I like these voices. For example, Gerard Lesne, Philippe Jaroussky (sopranist), Max Emmanuel Cencic, Franco Fagioli, Maarten Engeltjes.


----------



## Marcel (Aug 14, 2014)

My new adquisition is Franz Vitzthum. Love also the voices of James Bowman and Alfredo Deller. I am learning too much in other spanish forum.


----------



## TravisTouchdown (Aug 17, 2014)

I tend to like the women more. Compare Lezhneva to Jaroussky on this recording, she sounds fuller hitting the 5th octave, Jaroussky sounds thinner. 

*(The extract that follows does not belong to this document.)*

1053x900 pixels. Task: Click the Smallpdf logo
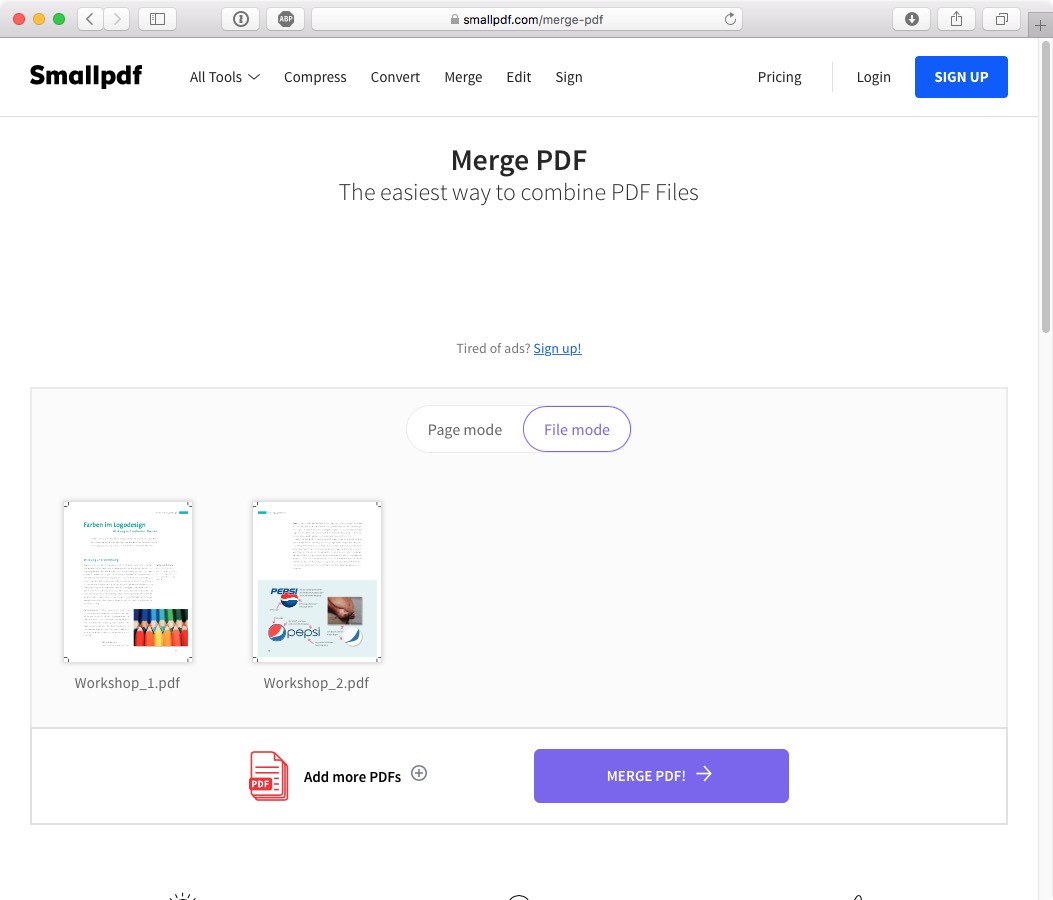85,76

On the other hand, in the lower register, Lezhneva sounds reminiscent of Deller, and I like quite a few of male alto singers. I am really impressed by Yozhikazu Mera. He sounds so... girly. Sweet, round, not as if his voice was about to break. Listen to his Ombra Mai Fu or his Solveig's song (Peer Gynt). He also featured in Princess Mononoke.


----------



## Marcel (Aug 14, 2014)

Lawrence Zazzo, I lik this,


----------



## Marcel (Aug 14, 2014)

Rigth now I'm enjoying the countertenor David Hansen:


----------



## Marcel (Aug 14, 2014)

Today I listen Daniel Taylor


----------



## Giordano (Aug 10, 2014)

Alfred Deller (1912-1979) 





Andreas Scholl


----------



## hpowders (Dec 23, 2013)

Wow! Alfred Deller died in 1979. Man, time flies!


----------



## Marcel (Aug 14, 2014)

Of course, also Alfred Deller and Andreas Scholl


----------